◆ Requisitos da tarefa
A - Responda com base no texto sobre o filme "Ela":
(i) Em que Theodore Twombly trabalha?
(ii) Qual ator interpreta Theodore Twombly?
(iii) Segundo o texto, qual é o cerne da produção?
B - Nos registros, troque "slider thumb" por "slider knob" nas linhas que vão da linha com "Task: Click the virtual keyboard toolbar icon" até a linha com "click(x=1227, y=126)", incluindo as duas, e deixe todo o resto igual. Mostre somente essas linhas.

◆ Texto do documento
/---
Puxa... nenhum filme concorrente ao Oscar de 2014 mexeu tanto comigo quanto o "Ela" (Her, EUA 1013). E não estou desmerecendo os outros títulos, de maneira alguma, mas o longa do Spike Jonze me deixou tão perturbada (no bom sentido) que confesso que tive que ver mais de uma vez.

E nesse momento um milhão de razões pipocam na minha mente, para justificar eu ter gostado tanto da produção. Estou com dificuldades em alinhar as ideias. Ouso dizer que foi um dos filmes mais lindos, singelos, profundos e cativantes que vi nos últimos anos. Com certeza na lista (e prateleira) dos "mais mais".

Theodore Twombly (o impagável Joaquin Phoenix) é um sujeito emotivo que trabalha escrevendo cartas de amor para terceiros. O cara passou por um divórcio mas curte lá a solidão segura dele. Um belo dia compra um Sistema Operacional e se apaixona por ele. 

E não se trata de mais um filme que discute a relação homem e máquinas, os limites dessa nossa fissura pela tecnologia nem nada disso. O cerne dessa produção é a maneira como nós, seres humanos, nos relacionamos. Nossa carência pelo próximos, nossa idealização de parceiros perfeitos e belas histórias de amor. Tudo o que a gente sabe fazer (e muito bem) errado.
\---
◆ Registros exibidos
/---
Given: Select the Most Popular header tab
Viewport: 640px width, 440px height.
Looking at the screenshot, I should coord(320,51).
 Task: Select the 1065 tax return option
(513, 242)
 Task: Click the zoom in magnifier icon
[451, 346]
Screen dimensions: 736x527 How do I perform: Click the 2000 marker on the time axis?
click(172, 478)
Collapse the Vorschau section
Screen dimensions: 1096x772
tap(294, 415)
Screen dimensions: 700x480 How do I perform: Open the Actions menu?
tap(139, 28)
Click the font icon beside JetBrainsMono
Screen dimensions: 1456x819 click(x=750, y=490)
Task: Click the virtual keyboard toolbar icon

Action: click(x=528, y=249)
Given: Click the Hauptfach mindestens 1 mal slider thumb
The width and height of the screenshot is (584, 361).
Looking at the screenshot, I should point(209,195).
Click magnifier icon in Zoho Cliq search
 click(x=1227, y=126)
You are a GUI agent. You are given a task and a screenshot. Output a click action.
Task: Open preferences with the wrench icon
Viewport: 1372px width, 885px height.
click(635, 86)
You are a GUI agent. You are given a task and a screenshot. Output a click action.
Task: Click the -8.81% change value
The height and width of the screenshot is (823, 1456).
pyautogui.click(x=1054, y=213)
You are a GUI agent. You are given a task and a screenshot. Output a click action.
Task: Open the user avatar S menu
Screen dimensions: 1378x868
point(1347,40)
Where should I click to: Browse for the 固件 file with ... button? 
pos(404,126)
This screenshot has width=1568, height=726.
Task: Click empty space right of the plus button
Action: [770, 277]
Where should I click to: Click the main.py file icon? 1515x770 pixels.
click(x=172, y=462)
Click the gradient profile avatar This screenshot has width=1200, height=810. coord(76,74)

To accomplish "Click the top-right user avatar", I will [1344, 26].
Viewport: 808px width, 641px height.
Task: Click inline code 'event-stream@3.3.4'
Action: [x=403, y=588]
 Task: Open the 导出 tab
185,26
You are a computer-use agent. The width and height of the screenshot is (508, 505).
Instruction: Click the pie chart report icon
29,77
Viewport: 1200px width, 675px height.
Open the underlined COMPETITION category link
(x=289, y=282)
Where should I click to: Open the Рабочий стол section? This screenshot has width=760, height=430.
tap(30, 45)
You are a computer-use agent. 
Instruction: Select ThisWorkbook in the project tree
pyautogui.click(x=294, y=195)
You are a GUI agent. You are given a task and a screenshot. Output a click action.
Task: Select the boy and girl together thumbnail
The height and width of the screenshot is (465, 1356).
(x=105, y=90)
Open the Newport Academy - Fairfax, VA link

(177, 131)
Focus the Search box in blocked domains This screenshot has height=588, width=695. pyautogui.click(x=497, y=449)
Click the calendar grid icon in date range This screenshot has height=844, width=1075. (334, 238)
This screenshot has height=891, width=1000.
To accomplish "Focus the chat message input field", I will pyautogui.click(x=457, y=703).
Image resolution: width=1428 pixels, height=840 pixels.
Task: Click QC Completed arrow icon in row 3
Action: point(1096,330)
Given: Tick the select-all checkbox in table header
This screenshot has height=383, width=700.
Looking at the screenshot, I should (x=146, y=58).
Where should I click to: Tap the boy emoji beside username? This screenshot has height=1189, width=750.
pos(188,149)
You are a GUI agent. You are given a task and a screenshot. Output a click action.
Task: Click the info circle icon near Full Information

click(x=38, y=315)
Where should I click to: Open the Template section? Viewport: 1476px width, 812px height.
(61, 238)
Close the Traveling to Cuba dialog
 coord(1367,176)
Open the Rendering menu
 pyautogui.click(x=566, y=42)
\---
◆ Lista de respostas
A -
(i) Ele escreve cartas de amor para terceiros.
(ii) Joaquin Phoenix.
(iii) A maneira como nós, seres humanos, nos relacionamos.

B -
Task: Click the virtual keyboard toolbar icon

Action: click(x=528, y=249)
Given: Click the Hauptfach mindestens 1 mal slider knob
The width and height of the screenshot is (584, 361).
Looking at the screenshot, I should point(209,195).
Click magnifier icon in Zoho Cliq search
 click(x=1227, y=126)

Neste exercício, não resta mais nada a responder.